The ASX-listed and Perth-headquartered company, which is seen as having the potential to be an ASX 20 company, will manage the world’s largest manganese business, one of the world’s most notable ferronickel operations - Cerra Matoso in Colombia - as well as the highly rated Alumar aluminium smelter in Brazil.

Most analysts are modelling higher prices for South32’s middle-stage commodities, which are expected to be used increasingly in the next stage of development in countries like China.

While prices of these commodities are currently under par, there is growing consensus that they have a bright future.

Through all of this, BHP Billiton itself will maintain its presence in South Africa as well as its secondary listing on the JSE, where 9% of its shareholding resides and where its petroleum division is currently carrying out a seismic survey on two blocks offshore of South Africa’s West Coast.

Newco will have a secondary inward listing in Johannesburg, which gives the South African investment community the expanded investment horizon that many have been seeking.

BHP Billiton itself, which at one stage had 50 assets in 16 countries, is now poised to end up with only seven gigantic assets in mainly Australia and South America, which are destined to be run like manufacturing operations rather than mines.

South32, on the other hand, will need to be agile in going about the business of being a true mining company with quality resources that need replenishing.

Having done the exploration on potash for BHP Billiton and made the acquisitions that established the land base for the giant company's potash development in Canada, Kerr is well versed with what it takes and has a record of being able to build high-performing teams that deliver strong outcomes, having worked under BHP Billiton CEO luminaries such as American Chip Goodyear, South African Marius Kloppers and now Scot Andrew Mackenzie.

He expects many hurdles to have been scaled by the time BHP Billiton reports to the market again in November, among them the obtaining of demerger tax relief from the Australian Taxation Office and demerger approval from the South African Reserve Bank and South Africa's National Treasury.

Thereafter, it will be up to shareholders to vote on the demerger on the basis of the recommendation from the BHP Billiton board.
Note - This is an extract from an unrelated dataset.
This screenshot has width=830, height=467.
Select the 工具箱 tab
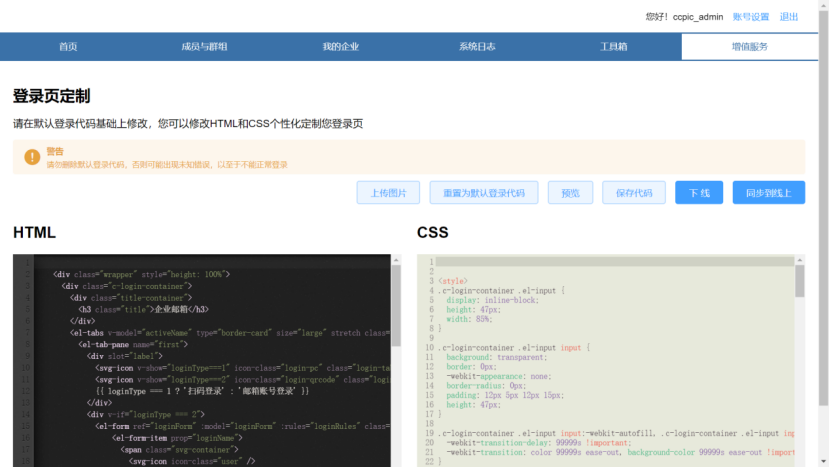(x=613, y=47)
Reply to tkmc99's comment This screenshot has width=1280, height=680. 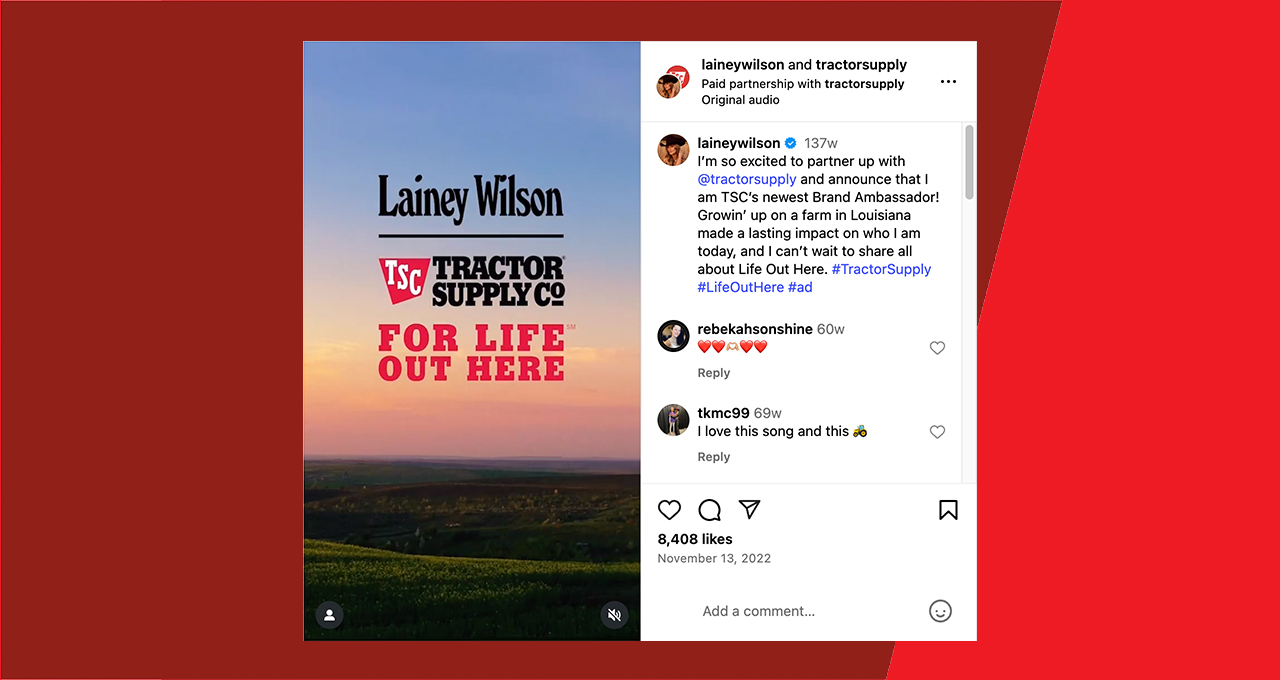pyautogui.click(x=714, y=457)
In terms of BHP Billiton’s constitution, however, shareholder approval is technically not needed but the company will put it to the vote on the basis of its conviction that it is the right corporate governance step to take.

Mixed analyst feedback on South32 has been mainly positive but some London shareholders are in a quandary as their mandates preclude them from holding stock in companies listed outside of London.

Part of the challenge for the South32 leadership team will be to develop a purpose-fit strategy for the assets as well as purpose-fit processes, systems and operating models.

While BHP Billiton today runs along commodity lines, South32 will run mainly on Australian and South African regional lines, which will allow it more stakeholder focus.

After getting South32 up and running, leadership will have to demonstrate capital-allocation discipline, financial performance and an ability to run the company well.

Thereafter, low-risk brownfields expansion possibilities can come into play, two being in energy coal and manganese and a third involving a 20-year life-of-mine expansion possibility at Cannington, which has been operating at Ebits of up to $1-billion for the last 15 years, without demanding significant investment.

In South Africa, all regulatory approvals are in good standing, the assets are fully compliant with the 2014 Mining Charter and accommodating them in South32 is not seen as a factor that will negatively impact agreements already in place.

The opposite is more likely, as enhancement of the underlying value of the businesses will allow black economic-empowerment partnerships to benefit from South32, which is scheduled for listing in mid-2015 as a company with minimal debt and a super strong balance sheet.